For this reason, further considerations must be taken in order to achieve a fully PV-driven

economy. A more accurate representation of an economy based on the PVEGE must be one

in which developed and developing economies are coupled. Although the course of action for

the next years in the less favored corners of the world aims towards the implementation of PV,

it will take time until the results are visible. Therefore, developed countries shall continue with

their current support for RET and PV, since the benefit is mutual. Innovations and

improvements in the rich countries will help reduce even further the global costs of electricity.

In return, a transition from low-quality and unsustainable technologies (fossil fuels) to “green”

technologies will be facilitated.

Another important aspect is the elimination of technological, institutional, financial and social

barriers against the deployment of PV. For instance, in order to constantly deploy PV capacity,

there must be full availability of components and raw materials.
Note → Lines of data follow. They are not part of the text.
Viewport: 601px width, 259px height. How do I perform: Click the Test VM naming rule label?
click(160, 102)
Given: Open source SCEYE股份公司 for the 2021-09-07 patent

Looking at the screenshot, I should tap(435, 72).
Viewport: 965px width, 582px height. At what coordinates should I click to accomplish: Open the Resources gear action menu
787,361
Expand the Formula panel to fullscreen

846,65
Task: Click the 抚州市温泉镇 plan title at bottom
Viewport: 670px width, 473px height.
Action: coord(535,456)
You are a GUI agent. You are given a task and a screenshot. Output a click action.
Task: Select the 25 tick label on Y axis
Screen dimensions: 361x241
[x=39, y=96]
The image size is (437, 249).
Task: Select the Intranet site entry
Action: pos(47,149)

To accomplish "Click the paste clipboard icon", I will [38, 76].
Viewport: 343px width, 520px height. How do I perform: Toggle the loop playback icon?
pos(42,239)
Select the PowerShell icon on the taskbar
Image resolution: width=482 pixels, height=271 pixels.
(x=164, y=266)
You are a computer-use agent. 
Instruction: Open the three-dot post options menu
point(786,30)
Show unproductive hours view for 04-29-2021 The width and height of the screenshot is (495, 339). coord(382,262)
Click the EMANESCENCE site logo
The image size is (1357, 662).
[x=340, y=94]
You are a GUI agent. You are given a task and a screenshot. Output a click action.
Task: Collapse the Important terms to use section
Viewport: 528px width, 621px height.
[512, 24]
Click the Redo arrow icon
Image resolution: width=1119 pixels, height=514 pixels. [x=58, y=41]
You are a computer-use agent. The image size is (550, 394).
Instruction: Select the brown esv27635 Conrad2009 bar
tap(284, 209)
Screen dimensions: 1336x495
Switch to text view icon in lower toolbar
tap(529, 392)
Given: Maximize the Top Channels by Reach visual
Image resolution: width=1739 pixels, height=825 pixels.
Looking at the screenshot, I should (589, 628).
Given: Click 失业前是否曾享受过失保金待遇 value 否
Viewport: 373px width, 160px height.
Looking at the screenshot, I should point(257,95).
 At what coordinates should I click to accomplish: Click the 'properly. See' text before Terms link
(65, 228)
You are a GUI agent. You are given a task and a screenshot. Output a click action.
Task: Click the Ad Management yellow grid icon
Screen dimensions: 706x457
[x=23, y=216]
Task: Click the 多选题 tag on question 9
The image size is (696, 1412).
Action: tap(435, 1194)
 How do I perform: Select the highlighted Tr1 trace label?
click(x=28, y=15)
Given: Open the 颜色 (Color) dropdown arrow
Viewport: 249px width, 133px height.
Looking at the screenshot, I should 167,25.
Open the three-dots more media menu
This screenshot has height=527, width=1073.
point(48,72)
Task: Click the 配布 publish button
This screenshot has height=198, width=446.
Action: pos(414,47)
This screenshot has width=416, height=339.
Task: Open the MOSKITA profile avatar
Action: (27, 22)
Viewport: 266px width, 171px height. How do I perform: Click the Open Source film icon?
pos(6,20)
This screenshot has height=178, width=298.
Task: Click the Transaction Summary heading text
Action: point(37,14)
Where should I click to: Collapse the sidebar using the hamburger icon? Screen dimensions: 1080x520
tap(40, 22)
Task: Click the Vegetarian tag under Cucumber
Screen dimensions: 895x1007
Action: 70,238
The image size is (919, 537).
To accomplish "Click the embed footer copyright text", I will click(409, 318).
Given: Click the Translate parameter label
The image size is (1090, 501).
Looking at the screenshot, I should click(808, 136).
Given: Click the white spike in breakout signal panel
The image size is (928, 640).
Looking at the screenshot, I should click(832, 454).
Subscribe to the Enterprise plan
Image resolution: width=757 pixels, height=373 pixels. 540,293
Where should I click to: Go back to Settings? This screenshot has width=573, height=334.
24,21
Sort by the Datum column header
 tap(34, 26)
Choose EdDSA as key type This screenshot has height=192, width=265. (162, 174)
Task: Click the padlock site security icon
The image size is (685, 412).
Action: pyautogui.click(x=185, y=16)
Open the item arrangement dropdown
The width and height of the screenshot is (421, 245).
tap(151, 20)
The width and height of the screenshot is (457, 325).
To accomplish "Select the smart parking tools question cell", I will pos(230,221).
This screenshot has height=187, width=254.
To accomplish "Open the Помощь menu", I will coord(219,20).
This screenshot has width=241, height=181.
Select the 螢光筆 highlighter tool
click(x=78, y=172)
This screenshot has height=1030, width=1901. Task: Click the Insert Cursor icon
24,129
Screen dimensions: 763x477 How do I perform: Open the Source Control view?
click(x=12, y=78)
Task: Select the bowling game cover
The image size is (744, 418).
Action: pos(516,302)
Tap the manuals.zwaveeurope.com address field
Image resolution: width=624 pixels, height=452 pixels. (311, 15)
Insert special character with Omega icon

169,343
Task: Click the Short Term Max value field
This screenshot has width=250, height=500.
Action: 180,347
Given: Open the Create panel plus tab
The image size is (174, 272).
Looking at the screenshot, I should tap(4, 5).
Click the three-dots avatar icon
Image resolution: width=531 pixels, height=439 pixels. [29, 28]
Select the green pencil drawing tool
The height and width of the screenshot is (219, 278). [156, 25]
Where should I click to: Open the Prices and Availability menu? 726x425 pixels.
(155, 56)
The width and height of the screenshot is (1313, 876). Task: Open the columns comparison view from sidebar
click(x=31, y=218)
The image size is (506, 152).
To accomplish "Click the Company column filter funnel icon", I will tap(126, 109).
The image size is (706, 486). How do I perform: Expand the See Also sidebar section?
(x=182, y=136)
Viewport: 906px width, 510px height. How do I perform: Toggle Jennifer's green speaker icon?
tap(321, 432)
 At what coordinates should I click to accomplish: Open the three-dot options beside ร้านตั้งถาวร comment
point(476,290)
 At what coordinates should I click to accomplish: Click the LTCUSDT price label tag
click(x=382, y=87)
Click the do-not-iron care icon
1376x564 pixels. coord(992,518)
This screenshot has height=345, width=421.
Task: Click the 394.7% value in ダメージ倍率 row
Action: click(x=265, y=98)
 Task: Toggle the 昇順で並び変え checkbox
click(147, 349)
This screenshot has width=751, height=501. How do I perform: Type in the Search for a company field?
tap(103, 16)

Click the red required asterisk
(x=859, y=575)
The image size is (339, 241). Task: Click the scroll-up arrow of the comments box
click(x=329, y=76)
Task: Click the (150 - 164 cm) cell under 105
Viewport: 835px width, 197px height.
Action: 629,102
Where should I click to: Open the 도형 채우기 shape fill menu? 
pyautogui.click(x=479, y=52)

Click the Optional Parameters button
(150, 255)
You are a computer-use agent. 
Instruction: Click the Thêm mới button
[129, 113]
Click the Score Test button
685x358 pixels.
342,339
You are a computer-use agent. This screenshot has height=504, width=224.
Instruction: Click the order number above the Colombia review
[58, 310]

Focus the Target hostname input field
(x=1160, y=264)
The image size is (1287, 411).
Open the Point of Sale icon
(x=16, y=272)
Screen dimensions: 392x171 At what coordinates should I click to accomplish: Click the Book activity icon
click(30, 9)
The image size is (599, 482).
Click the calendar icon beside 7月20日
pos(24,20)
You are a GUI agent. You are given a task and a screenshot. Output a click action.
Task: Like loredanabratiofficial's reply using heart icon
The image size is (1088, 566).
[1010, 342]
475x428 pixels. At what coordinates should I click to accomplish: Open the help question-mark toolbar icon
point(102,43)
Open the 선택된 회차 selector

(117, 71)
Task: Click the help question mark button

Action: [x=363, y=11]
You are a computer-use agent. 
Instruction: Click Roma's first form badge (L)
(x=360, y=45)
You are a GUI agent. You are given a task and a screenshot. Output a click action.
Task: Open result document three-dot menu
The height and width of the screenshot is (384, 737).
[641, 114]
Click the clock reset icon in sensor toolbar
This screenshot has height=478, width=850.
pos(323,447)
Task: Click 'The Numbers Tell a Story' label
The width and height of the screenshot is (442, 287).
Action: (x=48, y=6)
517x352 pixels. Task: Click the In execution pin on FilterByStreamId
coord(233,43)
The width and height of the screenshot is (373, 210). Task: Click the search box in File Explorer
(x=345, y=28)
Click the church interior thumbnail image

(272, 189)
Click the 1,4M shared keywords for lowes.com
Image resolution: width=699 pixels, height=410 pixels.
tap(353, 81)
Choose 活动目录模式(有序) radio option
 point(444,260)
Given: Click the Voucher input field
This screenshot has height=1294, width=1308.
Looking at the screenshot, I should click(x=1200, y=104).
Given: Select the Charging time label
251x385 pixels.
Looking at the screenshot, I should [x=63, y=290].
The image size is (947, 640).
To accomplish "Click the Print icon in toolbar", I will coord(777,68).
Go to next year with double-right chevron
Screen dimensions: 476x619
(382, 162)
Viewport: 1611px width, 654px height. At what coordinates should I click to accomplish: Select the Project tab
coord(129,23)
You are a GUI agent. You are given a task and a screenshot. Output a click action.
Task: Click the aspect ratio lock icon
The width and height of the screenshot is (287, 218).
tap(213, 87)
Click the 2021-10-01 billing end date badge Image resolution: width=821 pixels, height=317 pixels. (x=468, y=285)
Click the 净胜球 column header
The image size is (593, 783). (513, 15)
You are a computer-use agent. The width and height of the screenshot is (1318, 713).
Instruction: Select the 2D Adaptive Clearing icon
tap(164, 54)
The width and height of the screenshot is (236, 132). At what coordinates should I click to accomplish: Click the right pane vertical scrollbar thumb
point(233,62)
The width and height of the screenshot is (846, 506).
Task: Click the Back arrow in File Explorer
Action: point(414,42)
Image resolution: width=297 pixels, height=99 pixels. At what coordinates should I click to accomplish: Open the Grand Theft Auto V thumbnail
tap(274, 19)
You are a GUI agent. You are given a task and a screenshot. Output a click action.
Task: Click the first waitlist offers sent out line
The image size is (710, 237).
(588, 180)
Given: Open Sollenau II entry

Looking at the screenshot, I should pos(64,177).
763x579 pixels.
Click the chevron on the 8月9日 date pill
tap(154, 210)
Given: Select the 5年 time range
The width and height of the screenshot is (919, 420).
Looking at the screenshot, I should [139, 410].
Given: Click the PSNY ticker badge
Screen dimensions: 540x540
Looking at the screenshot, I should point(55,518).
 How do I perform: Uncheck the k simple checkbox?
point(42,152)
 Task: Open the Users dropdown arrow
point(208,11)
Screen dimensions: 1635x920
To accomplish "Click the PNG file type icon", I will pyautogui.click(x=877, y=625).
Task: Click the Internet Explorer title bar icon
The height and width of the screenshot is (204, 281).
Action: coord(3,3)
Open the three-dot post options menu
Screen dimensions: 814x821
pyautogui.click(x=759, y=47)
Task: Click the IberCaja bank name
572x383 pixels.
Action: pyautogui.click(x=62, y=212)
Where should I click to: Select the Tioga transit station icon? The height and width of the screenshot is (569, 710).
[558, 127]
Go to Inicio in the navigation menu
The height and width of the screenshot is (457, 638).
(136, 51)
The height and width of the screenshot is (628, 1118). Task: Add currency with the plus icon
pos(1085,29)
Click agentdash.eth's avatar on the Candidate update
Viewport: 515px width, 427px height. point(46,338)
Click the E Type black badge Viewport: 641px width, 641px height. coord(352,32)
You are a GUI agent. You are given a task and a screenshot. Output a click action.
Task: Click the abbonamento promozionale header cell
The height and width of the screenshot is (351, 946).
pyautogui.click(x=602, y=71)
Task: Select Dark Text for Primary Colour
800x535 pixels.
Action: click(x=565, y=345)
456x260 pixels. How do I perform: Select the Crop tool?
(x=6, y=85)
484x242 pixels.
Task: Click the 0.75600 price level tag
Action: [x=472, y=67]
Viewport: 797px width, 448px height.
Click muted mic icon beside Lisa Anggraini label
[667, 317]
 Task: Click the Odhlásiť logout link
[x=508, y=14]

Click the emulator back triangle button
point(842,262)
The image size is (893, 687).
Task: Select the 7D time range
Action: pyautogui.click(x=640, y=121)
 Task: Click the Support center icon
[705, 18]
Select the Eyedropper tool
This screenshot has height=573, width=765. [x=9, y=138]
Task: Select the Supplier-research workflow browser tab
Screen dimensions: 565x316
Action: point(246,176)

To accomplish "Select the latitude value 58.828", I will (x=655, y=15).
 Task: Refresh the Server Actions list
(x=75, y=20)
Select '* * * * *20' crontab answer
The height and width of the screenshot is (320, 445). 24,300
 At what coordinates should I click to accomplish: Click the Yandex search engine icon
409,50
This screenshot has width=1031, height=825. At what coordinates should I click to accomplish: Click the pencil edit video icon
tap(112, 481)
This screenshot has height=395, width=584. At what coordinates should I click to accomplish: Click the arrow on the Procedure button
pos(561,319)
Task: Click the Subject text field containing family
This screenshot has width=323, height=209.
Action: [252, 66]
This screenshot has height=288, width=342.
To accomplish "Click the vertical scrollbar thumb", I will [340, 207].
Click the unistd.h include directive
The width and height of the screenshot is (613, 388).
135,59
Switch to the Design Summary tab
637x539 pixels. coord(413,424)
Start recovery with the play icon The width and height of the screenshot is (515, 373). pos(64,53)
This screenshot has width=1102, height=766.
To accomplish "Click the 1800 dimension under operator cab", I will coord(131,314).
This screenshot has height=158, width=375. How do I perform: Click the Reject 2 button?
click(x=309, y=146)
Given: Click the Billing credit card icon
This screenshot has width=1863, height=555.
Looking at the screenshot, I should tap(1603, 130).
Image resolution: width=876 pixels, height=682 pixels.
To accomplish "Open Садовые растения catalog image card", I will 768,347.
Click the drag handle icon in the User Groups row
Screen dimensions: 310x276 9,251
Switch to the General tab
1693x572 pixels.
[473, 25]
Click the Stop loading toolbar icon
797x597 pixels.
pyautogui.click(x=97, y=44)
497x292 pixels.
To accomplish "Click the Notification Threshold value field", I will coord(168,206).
In addition, the standardization

of the quality of the systems, its efficiency and performance, becomes similarly relevant. Full

availability of knowledge, information and “know-how” must still be solved, since the

endogenous principle of the model is one based on the constant learnings from previous

experiences, processes and interactions. Although these only represent some of the conditions

hindering PV around the world, they do account for some of the main causes for the

discrepancies in the implementation of such projects.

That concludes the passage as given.